* **PROBLEM DETAILS**
Arrange all the items below as a Markdown table with the columns Row and Line. Number each row and leave out any blank lines.

* **RECORDS PROVIDED**
- - -

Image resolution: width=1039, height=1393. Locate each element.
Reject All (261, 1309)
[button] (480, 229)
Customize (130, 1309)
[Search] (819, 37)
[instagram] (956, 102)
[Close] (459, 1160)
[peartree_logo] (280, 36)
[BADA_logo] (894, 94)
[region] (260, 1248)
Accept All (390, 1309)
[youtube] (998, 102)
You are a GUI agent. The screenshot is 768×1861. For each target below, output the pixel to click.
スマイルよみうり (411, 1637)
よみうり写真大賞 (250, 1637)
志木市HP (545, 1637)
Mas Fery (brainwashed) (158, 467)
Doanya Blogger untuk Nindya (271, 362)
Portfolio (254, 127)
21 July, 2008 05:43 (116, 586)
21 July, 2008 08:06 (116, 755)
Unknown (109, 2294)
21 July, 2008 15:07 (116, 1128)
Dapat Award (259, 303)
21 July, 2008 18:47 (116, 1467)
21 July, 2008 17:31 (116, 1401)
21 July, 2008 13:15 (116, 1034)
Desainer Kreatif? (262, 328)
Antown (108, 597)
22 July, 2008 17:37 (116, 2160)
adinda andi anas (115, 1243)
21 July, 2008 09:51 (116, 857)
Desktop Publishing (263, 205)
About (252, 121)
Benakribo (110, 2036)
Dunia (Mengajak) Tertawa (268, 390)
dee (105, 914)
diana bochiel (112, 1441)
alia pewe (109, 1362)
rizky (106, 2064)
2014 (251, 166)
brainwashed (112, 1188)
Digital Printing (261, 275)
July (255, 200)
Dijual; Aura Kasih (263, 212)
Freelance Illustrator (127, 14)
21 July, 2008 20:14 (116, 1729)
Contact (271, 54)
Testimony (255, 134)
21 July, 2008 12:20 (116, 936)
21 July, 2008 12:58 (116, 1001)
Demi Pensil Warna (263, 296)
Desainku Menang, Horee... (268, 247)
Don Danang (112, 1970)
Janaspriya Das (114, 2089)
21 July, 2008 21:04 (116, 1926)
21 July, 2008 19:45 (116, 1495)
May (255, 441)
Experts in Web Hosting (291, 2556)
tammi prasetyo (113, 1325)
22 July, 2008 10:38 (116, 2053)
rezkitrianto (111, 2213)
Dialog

- - -

* **IN RESPONSE**
| Row | Line |
|---|---|
| 1 | Image resolution: width=1039, height=1393. Locate each element. |
| 2 | Reject All (261, 1309) |
| 3 | [button] (480, 229) |
| 4 | Customize (130, 1309) |
| 5 | [Search] (819, 37) |
| 6 | [instagram] (956, 102) |
| 7 | [Close] (459, 1160) |
| 8 | [peartree_logo] (280, 36) |
| 9 | [BADA_logo] (894, 94) |
| 10 | [region] (260, 1248) |
| 11 | Accept All (390, 1309) |
| 12 | [youtube] (998, 102) |
| 13 | You are a GUI agent. The screenshot is 768×1861. For each target below, output the pixel to click. |
| 14 | スマイルよみうり (411, 1637) |
| 15 | よみうり写真大賞 (250, 1637) |
| 16 | 志木市HP (545, 1637) |
| 17 | Mas Fery (brainwashed) (158, 467) |
| 18 | Doanya Blogger untuk Nindya (271, 362) |
| 19 | Portfolio (254, 127) |
| 20 | 21 July, 2008 05:43 (116, 586) |
| 21 | 21 July, 2008 08:06 (116, 755) |
| 22 | Unknown (109, 2294) |
| 23 | 21 July, 2008 15:07 (116, 1128) |
| 24 | Dapat Award (259, 303) |
| 25 | 21 July, 2008 18:47 (116, 1467) |
| 26 | 21 July, 2008 17:31 (116, 1401) |
| 27 | 21 July, 2008 13:15 (116, 1034) |
| 28 | Desainer Kreatif? (262, 328) |
| 29 | Antown (108, 597) |
| 30 | 22 July, 2008 17:37 (116, 2160) |
| 31 | adinda andi anas (115, 1243) |
| 32 | 21 July, 2008 09:51 (116, 857) |
| 33 | Desktop Publishing (263, 205) |
| 34 | About (252, 121) |
| 35 | Benakribo (110, 2036) |
| 36 | Dunia (Mengajak) Tertawa (268, 390) |
| 37 | dee (105, 914) |
| 38 | diana bochiel (112, 1441) |
| 39 | alia pewe (109, 1362) |
| 40 | rizky (106, 2064) |
| 41 | 2014 (251, 166) |
| 42 | brainwashed (112, 1188) |
| 43 | Digital Printing (261, 275) |
| 44 | July (255, 200) |
| 45 | Dijual; Aura Kasih (263, 212) |
| 46 | Freelance Illustrator (127, 14) |
| 47 | 21 July, 2008 20:14 (116, 1729) |
| 48 | Contact (271, 54) |
| 49 | Testimony (255, 134) |
| 50 | 21 July, 2008 12:20 (116, 936) |
| 51 | 21 July, 2008 12:58 (116, 1001) |
| 52 | Demi Pensil Warna (263, 296) |
| 53 | Desainku Menang, Horee... (268, 247) |
| 54 | Don Danang (112, 1970) |
| 55 | Janaspriya Das (114, 2089) |
| 56 | 21 July, 2008 21:04 (116, 1926) |
| 57 | 21 July, 2008 19:45 (116, 1495) |
| 58 | May (255, 441) |
| 59 | Experts in Web Hosting (291, 2556) |
| 60 | tammi prasetyo (113, 1325) |
| 61 | 22 July, 2008 10:38 (116, 2053) |
| 62 | rezkitrianto (111, 2213) |
| 63 | Dialog |